RECORDS PROVIDED:
------------------------------------------------------------------------

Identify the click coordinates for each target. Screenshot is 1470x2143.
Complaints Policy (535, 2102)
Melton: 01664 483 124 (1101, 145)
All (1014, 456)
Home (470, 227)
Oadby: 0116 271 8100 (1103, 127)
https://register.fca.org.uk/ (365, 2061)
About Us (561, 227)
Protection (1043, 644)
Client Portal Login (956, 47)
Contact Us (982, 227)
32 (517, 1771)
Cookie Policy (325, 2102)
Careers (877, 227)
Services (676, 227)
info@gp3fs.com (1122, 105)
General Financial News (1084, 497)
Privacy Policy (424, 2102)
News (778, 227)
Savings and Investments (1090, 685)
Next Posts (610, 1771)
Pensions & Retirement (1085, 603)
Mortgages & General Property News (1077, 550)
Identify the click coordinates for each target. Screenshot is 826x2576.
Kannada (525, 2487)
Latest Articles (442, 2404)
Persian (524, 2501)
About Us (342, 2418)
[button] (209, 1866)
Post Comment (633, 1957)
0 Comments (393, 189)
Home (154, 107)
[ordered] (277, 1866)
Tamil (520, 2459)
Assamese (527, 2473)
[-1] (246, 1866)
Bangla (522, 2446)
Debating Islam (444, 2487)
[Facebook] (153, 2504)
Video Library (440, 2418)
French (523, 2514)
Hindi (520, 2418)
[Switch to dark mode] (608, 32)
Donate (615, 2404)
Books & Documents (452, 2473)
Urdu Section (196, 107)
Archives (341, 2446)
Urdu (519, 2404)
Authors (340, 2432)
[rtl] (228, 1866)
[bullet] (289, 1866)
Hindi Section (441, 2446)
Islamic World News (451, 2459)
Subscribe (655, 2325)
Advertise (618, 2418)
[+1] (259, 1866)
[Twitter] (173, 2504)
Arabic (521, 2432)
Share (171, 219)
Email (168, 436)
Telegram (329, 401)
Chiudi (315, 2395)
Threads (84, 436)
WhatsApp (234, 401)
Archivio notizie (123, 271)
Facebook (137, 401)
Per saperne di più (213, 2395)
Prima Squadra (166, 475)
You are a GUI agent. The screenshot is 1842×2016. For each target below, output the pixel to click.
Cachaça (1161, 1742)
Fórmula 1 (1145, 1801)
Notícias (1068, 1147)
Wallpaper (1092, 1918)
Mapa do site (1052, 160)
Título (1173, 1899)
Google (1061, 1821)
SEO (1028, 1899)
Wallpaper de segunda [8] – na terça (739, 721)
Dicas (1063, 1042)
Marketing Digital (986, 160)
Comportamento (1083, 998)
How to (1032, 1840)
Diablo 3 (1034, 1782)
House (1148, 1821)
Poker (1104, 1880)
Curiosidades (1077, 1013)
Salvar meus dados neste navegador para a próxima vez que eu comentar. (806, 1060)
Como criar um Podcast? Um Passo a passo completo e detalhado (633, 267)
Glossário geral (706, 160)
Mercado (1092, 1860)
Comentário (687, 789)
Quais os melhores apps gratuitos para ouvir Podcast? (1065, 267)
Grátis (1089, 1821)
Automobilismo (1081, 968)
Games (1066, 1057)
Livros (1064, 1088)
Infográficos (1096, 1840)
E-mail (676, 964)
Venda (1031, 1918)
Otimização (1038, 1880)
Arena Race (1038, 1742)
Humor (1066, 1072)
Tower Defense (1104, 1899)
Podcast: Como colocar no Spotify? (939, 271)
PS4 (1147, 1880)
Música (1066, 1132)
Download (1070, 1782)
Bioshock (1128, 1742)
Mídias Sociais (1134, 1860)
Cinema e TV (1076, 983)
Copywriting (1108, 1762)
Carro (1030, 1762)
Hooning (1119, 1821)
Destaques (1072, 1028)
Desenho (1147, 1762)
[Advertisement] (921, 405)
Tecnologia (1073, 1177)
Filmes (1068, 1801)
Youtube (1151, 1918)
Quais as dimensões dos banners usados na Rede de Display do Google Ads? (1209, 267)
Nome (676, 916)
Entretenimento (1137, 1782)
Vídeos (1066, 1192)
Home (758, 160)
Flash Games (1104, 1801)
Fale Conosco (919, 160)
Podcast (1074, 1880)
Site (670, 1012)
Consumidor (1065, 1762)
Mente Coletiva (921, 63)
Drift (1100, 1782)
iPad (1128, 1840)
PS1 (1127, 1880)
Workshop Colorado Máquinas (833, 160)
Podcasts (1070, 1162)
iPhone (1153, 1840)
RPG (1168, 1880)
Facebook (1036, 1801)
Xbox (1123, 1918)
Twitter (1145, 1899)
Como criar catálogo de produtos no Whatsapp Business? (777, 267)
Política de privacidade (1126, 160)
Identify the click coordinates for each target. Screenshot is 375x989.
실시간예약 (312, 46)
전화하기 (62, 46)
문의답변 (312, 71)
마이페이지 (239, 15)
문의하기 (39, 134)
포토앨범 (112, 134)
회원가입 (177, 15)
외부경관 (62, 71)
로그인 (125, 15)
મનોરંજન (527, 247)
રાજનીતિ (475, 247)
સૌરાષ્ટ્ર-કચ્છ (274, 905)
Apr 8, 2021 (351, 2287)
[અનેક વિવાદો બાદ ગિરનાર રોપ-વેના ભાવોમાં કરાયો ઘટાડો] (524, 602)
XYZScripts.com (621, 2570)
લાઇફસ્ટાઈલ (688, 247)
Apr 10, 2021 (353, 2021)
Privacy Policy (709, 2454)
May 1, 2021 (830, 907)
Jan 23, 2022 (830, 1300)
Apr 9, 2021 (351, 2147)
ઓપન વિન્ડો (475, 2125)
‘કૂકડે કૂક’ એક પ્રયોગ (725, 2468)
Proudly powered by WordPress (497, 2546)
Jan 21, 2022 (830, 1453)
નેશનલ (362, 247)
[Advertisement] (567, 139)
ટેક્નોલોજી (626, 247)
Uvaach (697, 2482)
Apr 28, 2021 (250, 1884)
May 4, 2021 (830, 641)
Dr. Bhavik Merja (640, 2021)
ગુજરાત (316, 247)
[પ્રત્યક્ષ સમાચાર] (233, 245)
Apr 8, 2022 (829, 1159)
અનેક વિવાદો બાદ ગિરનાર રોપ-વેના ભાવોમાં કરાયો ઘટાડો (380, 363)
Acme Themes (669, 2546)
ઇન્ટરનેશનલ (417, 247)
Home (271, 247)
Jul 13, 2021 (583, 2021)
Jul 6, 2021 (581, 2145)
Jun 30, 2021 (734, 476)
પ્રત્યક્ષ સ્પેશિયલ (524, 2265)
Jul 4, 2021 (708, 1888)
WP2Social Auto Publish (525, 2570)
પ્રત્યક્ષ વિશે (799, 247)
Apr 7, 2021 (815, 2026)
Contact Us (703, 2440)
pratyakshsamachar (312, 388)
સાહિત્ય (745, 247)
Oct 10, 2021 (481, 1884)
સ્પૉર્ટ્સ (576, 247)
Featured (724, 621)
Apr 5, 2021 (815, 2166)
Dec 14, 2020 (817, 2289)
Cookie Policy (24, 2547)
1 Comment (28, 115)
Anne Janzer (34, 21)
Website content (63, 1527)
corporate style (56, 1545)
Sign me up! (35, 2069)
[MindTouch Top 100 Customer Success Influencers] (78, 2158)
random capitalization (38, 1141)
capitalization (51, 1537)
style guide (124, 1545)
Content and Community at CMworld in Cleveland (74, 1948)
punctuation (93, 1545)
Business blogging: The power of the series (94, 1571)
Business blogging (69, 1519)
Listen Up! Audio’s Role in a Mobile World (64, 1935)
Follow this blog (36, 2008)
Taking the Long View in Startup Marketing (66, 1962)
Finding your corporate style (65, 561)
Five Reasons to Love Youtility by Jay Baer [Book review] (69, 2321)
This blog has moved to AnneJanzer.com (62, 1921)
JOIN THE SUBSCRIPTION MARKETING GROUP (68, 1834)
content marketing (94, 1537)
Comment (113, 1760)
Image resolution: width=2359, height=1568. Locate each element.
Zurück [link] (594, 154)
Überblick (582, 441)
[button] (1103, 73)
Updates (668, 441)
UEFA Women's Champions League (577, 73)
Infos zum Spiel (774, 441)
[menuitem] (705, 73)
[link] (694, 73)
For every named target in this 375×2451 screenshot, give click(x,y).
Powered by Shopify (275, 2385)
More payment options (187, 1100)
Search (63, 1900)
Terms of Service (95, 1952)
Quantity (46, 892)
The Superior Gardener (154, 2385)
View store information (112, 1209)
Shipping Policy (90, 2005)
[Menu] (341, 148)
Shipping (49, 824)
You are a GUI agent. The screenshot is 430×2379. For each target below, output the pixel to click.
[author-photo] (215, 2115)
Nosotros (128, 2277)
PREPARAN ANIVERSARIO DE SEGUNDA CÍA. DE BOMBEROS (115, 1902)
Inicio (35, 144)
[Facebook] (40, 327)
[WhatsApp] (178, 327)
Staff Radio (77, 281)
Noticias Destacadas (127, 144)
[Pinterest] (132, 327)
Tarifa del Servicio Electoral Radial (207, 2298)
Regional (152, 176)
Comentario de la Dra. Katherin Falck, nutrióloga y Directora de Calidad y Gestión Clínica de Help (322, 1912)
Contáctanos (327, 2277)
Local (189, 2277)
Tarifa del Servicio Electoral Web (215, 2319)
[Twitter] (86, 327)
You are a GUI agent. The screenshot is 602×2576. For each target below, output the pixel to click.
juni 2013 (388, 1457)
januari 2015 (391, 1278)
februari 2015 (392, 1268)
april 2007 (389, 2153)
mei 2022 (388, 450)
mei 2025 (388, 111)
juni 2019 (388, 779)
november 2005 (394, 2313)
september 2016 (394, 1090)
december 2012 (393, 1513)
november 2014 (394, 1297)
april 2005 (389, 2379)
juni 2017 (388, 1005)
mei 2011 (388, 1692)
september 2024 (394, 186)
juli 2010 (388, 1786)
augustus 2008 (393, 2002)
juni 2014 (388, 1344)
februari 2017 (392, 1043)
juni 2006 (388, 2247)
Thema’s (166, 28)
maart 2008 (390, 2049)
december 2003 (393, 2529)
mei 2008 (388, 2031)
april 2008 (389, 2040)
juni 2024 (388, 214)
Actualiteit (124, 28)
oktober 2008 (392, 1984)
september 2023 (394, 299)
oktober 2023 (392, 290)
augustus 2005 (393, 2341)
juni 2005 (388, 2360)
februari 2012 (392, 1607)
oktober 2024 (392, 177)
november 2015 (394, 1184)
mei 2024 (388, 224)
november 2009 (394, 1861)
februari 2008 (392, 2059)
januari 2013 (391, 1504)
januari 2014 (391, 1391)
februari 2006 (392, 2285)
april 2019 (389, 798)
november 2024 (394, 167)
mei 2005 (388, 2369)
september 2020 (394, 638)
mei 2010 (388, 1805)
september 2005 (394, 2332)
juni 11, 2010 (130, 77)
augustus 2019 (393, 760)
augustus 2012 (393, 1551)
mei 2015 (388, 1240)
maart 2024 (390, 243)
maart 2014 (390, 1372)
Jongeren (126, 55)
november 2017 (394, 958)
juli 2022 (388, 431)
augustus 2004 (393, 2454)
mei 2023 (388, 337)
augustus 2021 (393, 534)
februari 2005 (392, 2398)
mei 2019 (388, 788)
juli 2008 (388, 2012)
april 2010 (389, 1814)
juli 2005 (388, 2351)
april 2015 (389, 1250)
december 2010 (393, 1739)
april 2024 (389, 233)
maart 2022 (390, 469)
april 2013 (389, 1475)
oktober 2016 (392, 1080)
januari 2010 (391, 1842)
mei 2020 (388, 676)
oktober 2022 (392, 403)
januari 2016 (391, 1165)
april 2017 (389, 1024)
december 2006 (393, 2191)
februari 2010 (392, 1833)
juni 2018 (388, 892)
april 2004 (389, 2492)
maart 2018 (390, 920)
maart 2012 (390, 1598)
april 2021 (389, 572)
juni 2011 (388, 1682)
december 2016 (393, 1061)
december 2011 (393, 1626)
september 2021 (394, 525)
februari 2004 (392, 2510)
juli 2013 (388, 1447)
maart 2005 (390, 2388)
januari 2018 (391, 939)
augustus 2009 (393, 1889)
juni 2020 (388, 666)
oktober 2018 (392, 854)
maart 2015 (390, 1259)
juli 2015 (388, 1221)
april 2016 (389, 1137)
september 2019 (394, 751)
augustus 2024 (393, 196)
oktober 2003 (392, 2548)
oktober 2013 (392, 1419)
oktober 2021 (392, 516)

------------------------------------------------------------------------

ACTIVITY: Where the listing above reaches the line that contains "Apr 5, 2021 (815, 2166)", start retyping, and finish with the line that contains "Comment (113, 1760)"; reproduce those lines exactly and no others.

COMPLETED TASK:
Apr 5, 2021 (815, 2166)
Dec 14, 2020 (817, 2289)
Cookie Policy (24, 2547)
1 Comment (28, 115)
Anne Janzer (34, 21)
Website content (63, 1527)
corporate style (56, 1545)
Sign me up! (35, 2069)
[MindTouch Top 100 Customer Success Influencers] (78, 2158)
random capitalization (38, 1141)
capitalization (51, 1537)
style guide (124, 1545)
Content and Community at CMworld in Cleveland (74, 1948)
punctuation (93, 1545)
Business blogging: The power of the series (94, 1571)
Business blogging (69, 1519)
Listen Up! Audio’s Role in a Mobile World (64, 1935)
Follow this blog (36, 2008)
Taking the Long View in Startup Marketing (66, 1962)
Finding your corporate style (65, 561)
Five Reasons to Love Youtility by Jay Baer [Book review] (69, 2321)
This blog has moved to AnneJanzer.com (62, 1921)
JOIN THE SUBSCRIPTION MARKETING GROUP (68, 1834)
content marketing (94, 1537)
Comment (113, 1760)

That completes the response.